_Your task_
Echo the lines of these entries verbatim, starting at the line containing "This screenshot has width=1512, height=809." and ending at the line containing "Looking at the screenshot, I should (305, 266).", with both of those lines included. Leave the pictures out of your answer.

(Word and item position data)
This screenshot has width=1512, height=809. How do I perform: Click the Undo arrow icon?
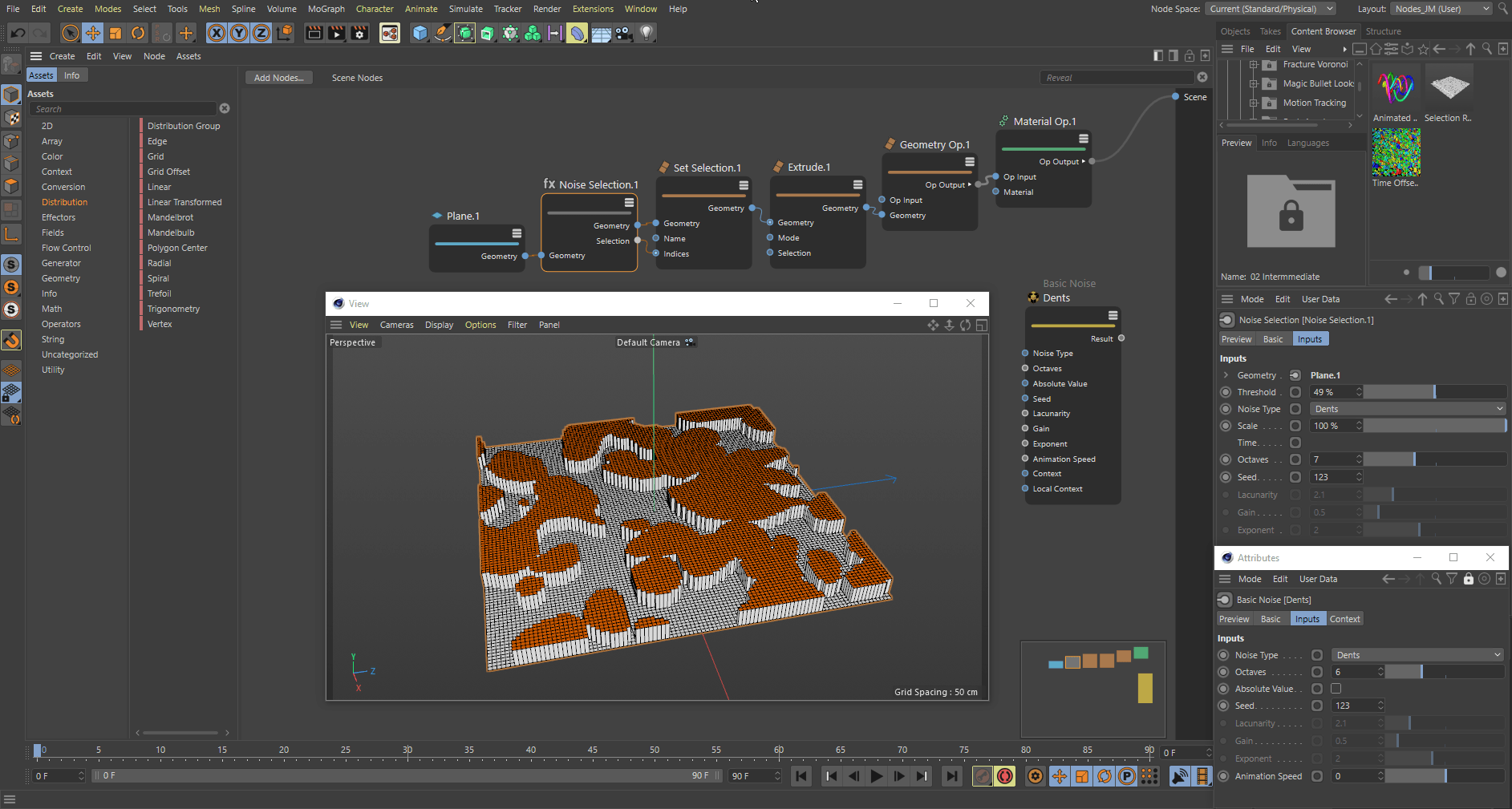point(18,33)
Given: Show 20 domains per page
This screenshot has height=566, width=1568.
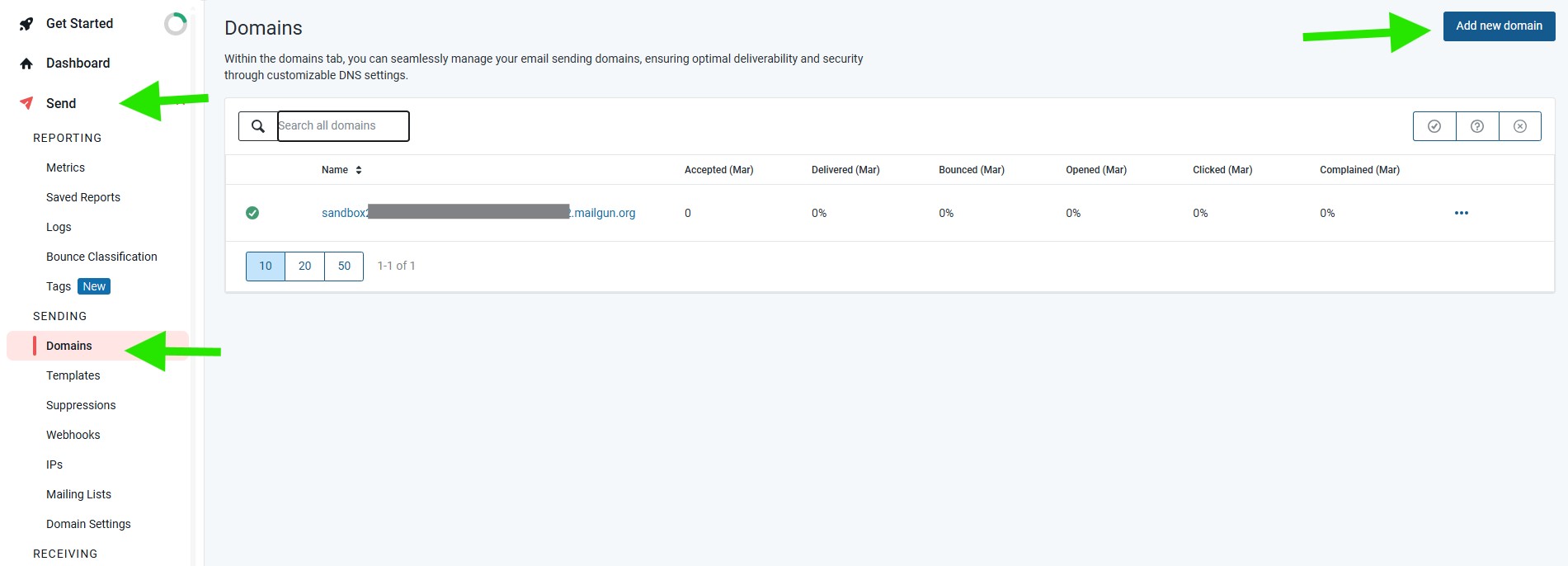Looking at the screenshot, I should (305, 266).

* * *

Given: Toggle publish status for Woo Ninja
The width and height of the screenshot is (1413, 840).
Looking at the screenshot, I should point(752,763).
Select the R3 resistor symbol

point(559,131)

_Written solution_
This screenshot has width=1512, height=809. How do I perform: Click the Undo arrow icon?
point(18,33)
Given: Show 20 domains per page
This screenshot has height=566, width=1568.
Looking at the screenshot, I should (305, 266).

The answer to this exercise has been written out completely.